Co-Authors: Dr. Helmut Kriz (Sensortherm GmbH); Adam Frédéric (Precitec KG); Christian Staudenmaier (Precitec KG)
About Oliver Hentschel:
Oliver Hentschel studied Physical Engineering and Applied Physics with focus on photonic technologies. Since October 2012 he has been working as a Research Associate at the Institute for Photonic Technologies (LPT) at Friedrich-Alexander-Universität Erlangen-Nürnberg. He is a member of the Additive Manufacturing research group and mainly deals with the process of Direct Energy Deposition (DED) using laser and metal powder. In addition, he has been working as a scientific consultant at Bayerisches Laserzentrum GmbH in Erlangen since 2020.
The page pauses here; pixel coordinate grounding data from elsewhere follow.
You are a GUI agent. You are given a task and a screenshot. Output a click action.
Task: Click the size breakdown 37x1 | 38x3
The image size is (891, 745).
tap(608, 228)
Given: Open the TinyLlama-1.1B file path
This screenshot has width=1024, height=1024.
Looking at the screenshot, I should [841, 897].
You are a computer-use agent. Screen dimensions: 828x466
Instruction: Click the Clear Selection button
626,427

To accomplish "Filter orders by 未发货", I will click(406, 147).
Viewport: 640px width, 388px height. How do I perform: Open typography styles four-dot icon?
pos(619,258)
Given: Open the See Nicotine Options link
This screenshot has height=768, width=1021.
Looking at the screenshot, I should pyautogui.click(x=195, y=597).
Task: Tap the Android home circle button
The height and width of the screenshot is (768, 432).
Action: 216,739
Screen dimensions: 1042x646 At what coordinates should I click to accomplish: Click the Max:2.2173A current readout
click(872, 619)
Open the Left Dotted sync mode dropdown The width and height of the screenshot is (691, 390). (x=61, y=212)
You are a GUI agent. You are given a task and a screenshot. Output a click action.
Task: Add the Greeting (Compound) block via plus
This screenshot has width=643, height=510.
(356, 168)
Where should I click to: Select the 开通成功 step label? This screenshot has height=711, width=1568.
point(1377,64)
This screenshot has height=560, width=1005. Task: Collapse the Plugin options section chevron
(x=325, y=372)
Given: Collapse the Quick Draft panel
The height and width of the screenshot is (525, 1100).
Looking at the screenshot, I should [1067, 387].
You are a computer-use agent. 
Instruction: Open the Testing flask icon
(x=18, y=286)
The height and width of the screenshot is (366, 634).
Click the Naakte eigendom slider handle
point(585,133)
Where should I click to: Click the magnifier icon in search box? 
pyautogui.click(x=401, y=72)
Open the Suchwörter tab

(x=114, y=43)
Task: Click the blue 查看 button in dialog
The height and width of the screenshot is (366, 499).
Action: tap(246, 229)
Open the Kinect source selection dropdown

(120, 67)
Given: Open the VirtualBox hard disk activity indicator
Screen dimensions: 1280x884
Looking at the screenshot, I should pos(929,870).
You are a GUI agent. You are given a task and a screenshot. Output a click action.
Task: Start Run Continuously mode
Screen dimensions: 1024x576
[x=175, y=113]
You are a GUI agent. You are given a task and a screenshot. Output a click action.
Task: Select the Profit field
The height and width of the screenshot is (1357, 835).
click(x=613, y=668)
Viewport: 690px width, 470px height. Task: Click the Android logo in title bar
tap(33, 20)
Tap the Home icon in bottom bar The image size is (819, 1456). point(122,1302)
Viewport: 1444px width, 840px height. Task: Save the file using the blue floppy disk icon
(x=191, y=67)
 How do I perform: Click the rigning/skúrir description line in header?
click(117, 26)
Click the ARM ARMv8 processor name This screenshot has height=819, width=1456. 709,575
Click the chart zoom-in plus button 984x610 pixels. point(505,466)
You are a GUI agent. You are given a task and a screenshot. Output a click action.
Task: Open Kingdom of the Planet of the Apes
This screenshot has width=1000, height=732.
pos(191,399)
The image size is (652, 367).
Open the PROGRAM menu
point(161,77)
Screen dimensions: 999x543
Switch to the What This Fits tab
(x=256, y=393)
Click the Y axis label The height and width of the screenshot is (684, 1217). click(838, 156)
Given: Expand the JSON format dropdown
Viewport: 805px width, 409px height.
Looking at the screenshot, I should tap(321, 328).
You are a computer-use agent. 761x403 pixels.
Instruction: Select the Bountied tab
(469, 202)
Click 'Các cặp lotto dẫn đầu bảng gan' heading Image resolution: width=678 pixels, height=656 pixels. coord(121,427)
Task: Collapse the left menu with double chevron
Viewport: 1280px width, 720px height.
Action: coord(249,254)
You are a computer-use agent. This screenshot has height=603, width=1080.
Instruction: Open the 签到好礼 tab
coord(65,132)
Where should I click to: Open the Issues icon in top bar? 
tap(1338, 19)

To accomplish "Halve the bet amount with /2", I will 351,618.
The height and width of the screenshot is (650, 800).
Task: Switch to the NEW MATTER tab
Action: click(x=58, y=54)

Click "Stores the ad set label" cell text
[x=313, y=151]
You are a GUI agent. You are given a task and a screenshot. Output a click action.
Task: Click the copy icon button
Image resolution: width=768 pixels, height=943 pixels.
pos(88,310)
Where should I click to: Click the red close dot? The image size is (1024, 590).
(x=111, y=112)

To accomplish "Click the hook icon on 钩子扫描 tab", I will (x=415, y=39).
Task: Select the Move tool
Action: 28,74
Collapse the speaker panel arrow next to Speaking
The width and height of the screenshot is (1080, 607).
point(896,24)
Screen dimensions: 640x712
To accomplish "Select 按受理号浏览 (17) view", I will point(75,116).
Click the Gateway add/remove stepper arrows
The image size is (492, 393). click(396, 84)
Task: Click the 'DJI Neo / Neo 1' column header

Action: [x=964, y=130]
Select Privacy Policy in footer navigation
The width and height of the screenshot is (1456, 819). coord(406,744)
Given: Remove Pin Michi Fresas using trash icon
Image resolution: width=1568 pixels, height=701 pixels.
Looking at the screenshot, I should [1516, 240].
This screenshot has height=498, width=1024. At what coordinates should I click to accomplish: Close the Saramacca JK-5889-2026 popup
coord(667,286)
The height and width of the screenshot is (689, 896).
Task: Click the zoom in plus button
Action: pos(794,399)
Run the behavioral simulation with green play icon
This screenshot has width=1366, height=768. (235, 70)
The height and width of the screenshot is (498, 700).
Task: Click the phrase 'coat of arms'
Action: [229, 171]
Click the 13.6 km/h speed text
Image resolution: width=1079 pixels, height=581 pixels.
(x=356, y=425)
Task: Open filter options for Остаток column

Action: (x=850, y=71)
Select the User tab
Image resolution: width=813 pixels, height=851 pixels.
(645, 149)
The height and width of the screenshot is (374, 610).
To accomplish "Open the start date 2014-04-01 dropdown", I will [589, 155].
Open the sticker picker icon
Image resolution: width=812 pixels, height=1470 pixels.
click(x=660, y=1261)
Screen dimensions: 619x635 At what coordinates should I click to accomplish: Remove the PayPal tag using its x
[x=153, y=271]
During powder bed melting of metals with a laser beam (PBF-LB/M), high residual stresses occur due to local temperature differences. These residual stresses can lead to cracks during the manufacturing process. In this presentation, an approach for the simulative prediction of stress induced cracks in IN718 is presented.
About Daniel Wolf:
Daniel Wolf was born 1991 in Siegen and studied Mechanical Engineering at the Technical University of Munich (TUM). Since 2018, he is Research Associate at the Institute for Machine Tools and Industrial Management (iwb) at TUM in the department Additive Manufacturing. His research focusses the laser and metal powder based additive manufacturing and the simulation of the mechanical failure in the build up process.
High Precision laser processing is a growing part in various industrial sectors such as semiconductor- and electronics manufacturing and medical component manufacturing. In order to ensure highest precision in laser processes such as cutting and micro/nanostructuring, the process in question has to be either studied in detail to yield optimal process parameters, or there has to be a method of measuring relevant parameters of quality during the process to directly control the process while it is running. Optical Coherence Tomography (OCT) has the potential to be a tool for in-line post-process measurements of relevant parameters such as ablation depth and geometry, as well as real-time measurements during the process itself. The presentation will provide a short description of the OCT principles and first experiments combining ultrashort pulse laser surface ablation with in-line OCT measurements.
About Frederik Buckstegge:
Frederik Buckstegge studied physics at RWTH Aachen University with a focus on experimental condensed matter physics, while also working as a Research Associate at Fraunhofer ILT/RWTH TOS for a time. After his graduation he started working in the system technology group of the Bayerisches Laserzentrum GmbH (blz), focusing mainly on optics design as well as short- and ultrashort pulse process design and development.